Congratulations on the likely enrollment phase for the VANQUISH program. So I'm very interested in the maintenance study as probably everybody else is. So curious about your thoughts on the dose required for maintaining the weight loss during the active weight loss period versus once patients reach maximum weight loss. So I guess at 19 weeks, it's likely that they're still very much in the active weight loss period. So how are you thinking about extrapolating that data into locations where most of them have reached maximum weight loss and transitioning into the maintenance loss?

Yes. Thanks, Andy. It's a good question. I think the point here is that you're right. Probably most of these people will not have reached the full depth of their weight loss. But our goal really is to understand what is the dose that can prevent weight regain. And I think then it's probably less important that we think that they've reached the nadir versus 40% of the nadir or something like that. The goal really is to understand what prevents that regain. It's possible that drive to rebound is greater once you experience a larger amount of weight loss. But I think we'll have a signal anyway here from a pretty substantial weight loss as to what can keep them at that body weight. So I don't know that it would be significantly different if you actually hit somebody at the absolute bottom of their weight loss.

I see. That's fair. Maybe another one. I'm curious about your thinking in terms of Eli Lilly's cardiovascular outcomes in type 2 diabetes. It seems like additional A1C and weight loss didn't translate into additional cardiovascular protection. So obviously, you have a dual agonist, the same mechanism. So I'm curious about maybe your interpretation of that.

Yes. I don't think we've seen the full results from that study, so it's hard to know all of the details. I would expect a larger weight loss and accompanying A1C reductions to translate, but I don't think we have all of the details from that particular study.

As we are nearing the conclusion of today's call, our final question will come from Justin Zelin with BTIG.
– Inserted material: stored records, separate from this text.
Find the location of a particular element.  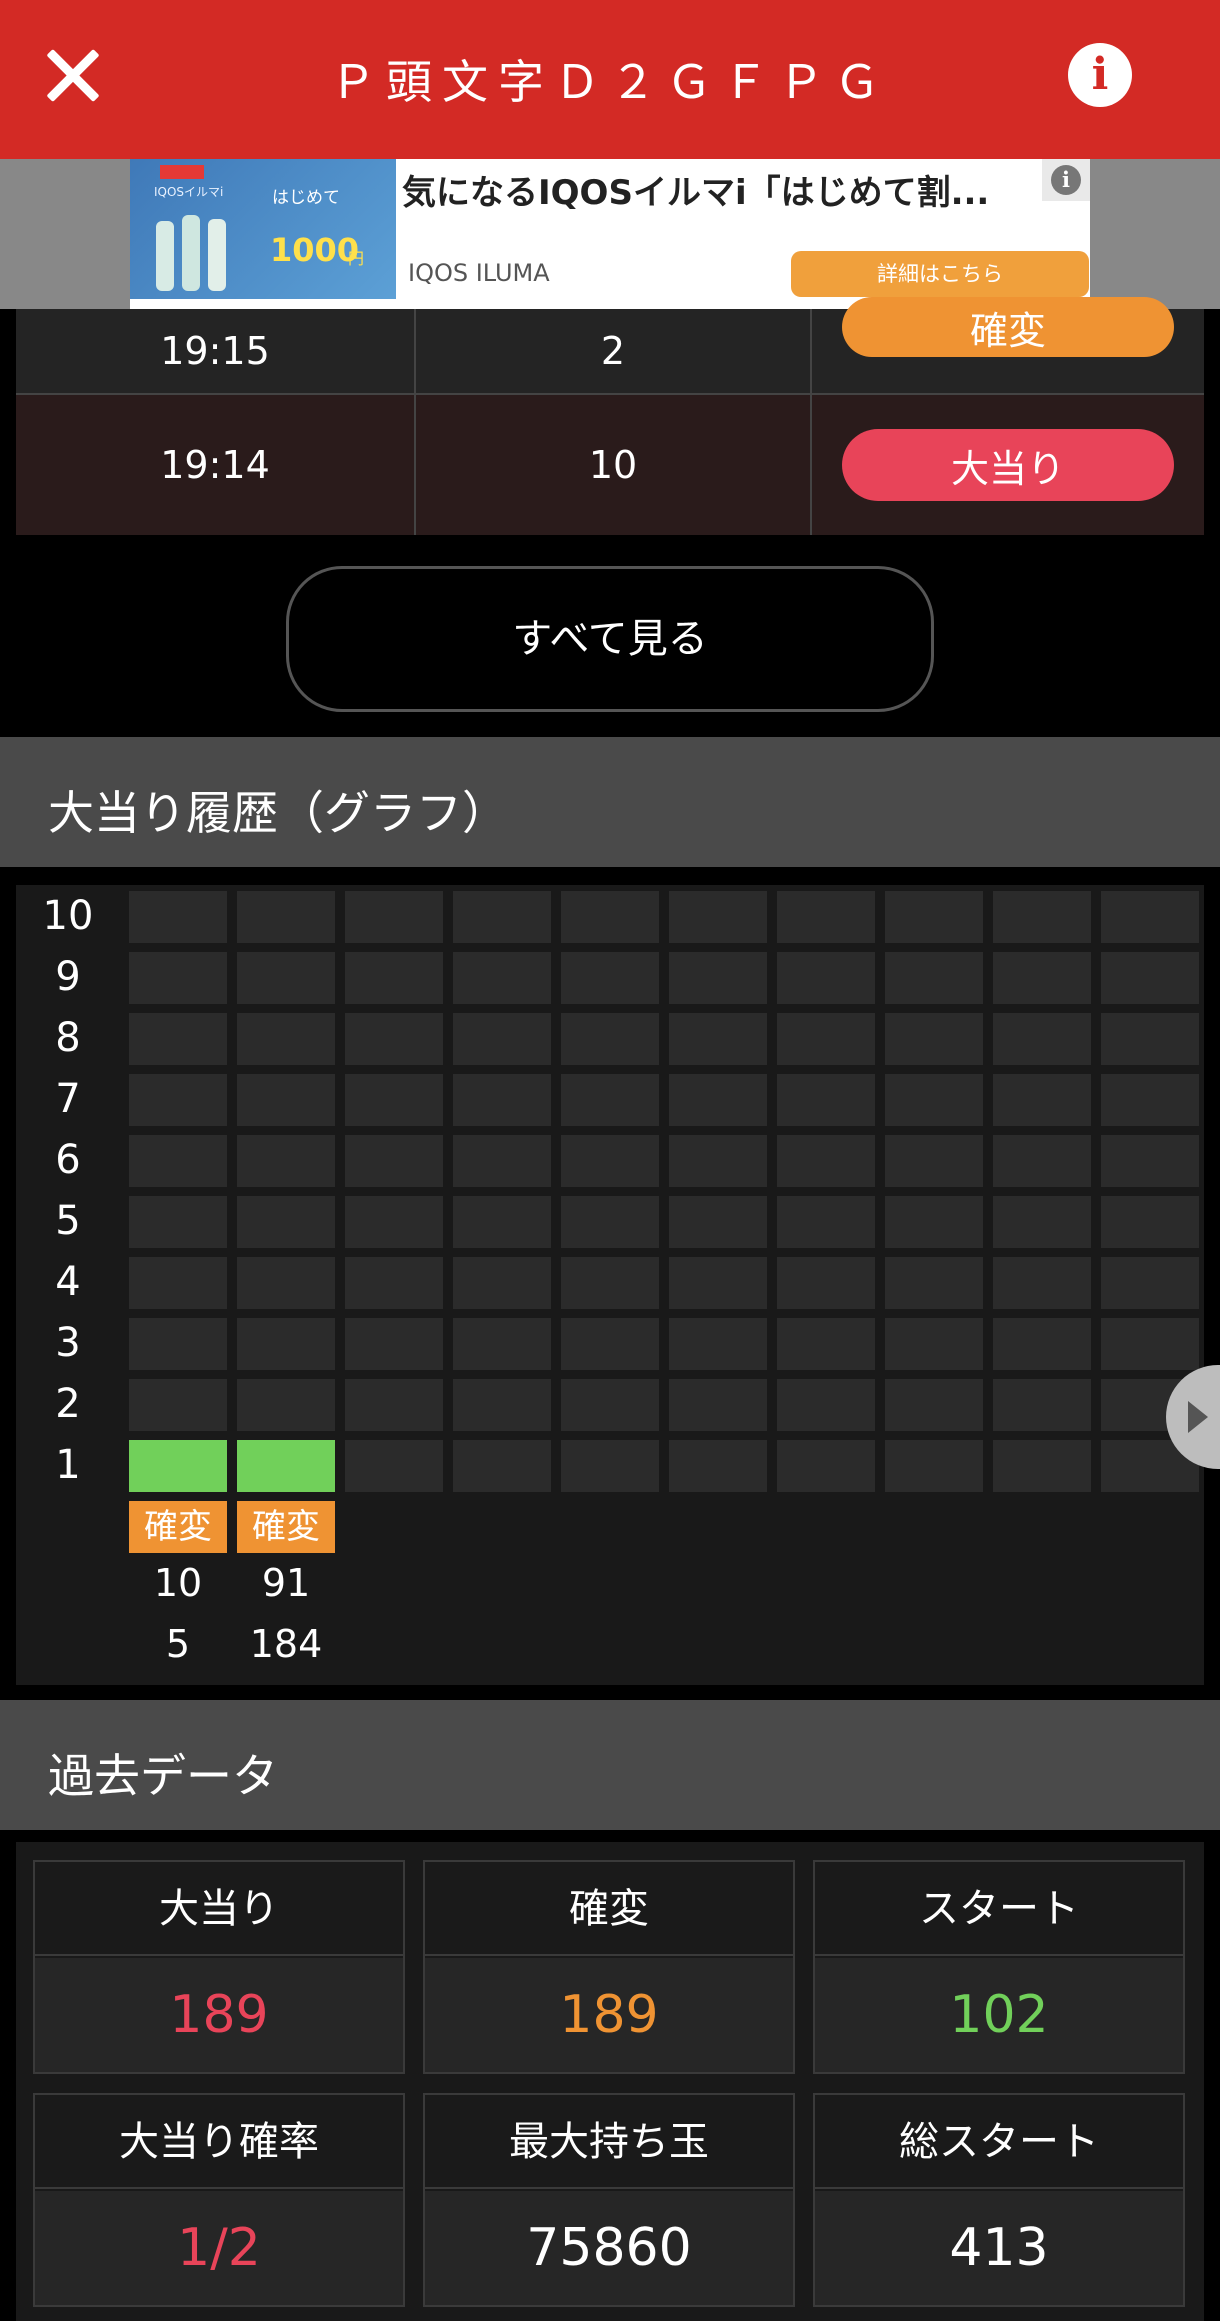

history-table: 19:15 2 確変 19:14 10 大当り is located at coordinates (610, 416).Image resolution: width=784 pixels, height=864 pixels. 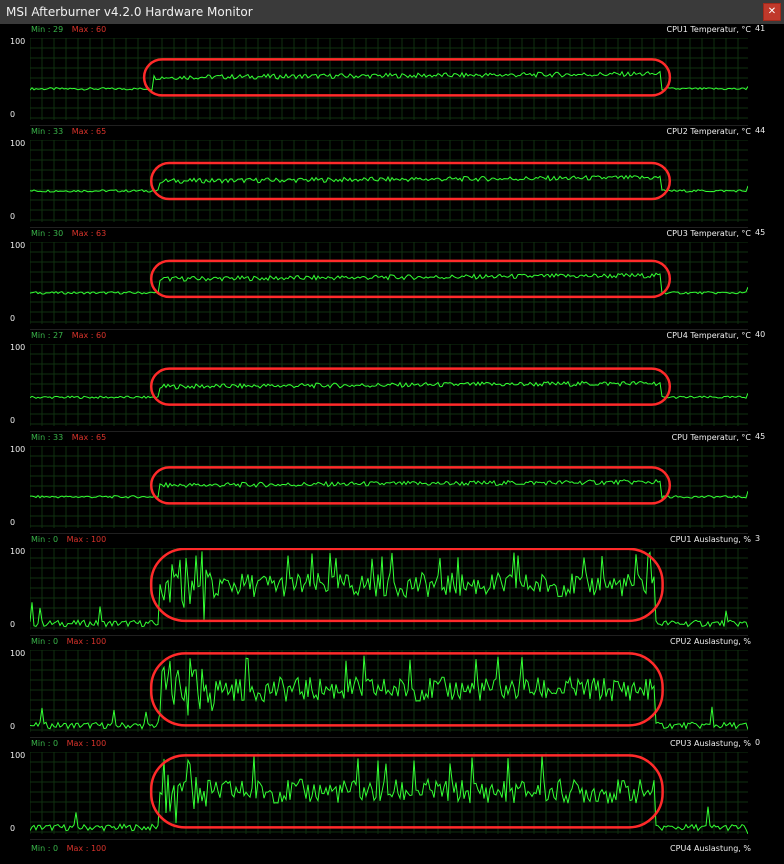 I want to click on window-title: MSI Afterburner v4.2.0 Hardware Monitor, so click(x=130, y=12).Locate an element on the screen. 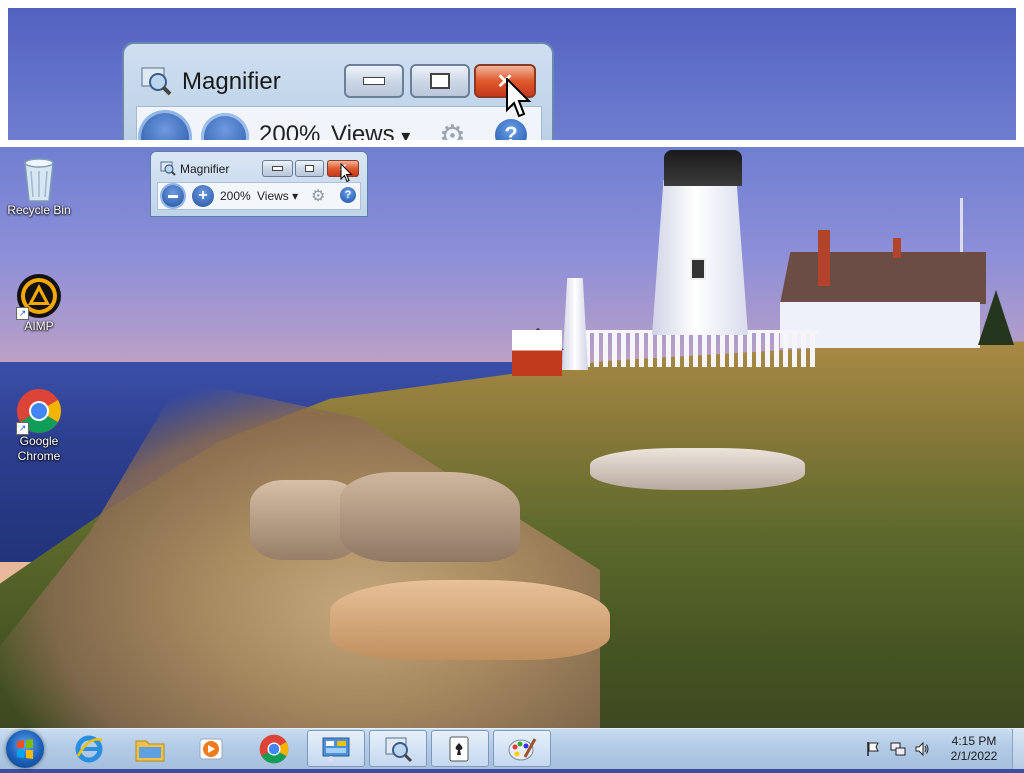 This screenshot has width=1024, height=773. media-player-icon is located at coordinates (211, 748).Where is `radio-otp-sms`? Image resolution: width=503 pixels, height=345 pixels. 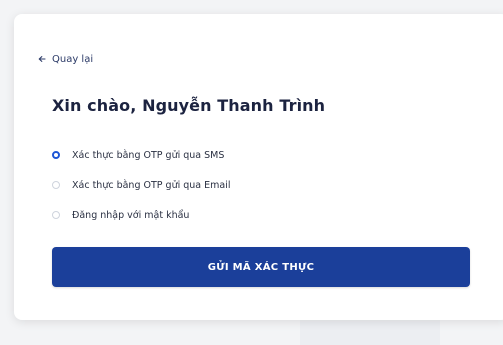
radio-otp-sms is located at coordinates (56, 155).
Brian, we talked about the trends and increasing strategic interest in the metabolic disease and obesity space. Can you talk about your latest thinking on how you're thinking about either partnership or, let's say, going alone towards commercialization in the obesity fields?

Yes. Justin, yes, nothing has changed as far as our position. We're certainly receptive to outside interest and nothing's changed with respect to our thoughts that having a larger party involved would be very helpful in driving the program through commercialization. That said, I don't think it's mandatory. I think it's probably a preference, but it's not mandatory. So I think we're prepared to go alone, but we're also prepared to engage with anybody who is interested. And in the meantime, I think it's just execute the Phase III trials and continue the commercial preparation that we've already embarked on.

This concludes our question-and-answer session. I would like to turn the conference back over to Stephanie Diaz for any closing remarks.

Thank you again for your participation and continued support of Viking Therapeutics. We look forward to updating you again in the coming months. Have a great day.

The conference has now concluded. Thank you for attending today's presentation. You may now disconnect.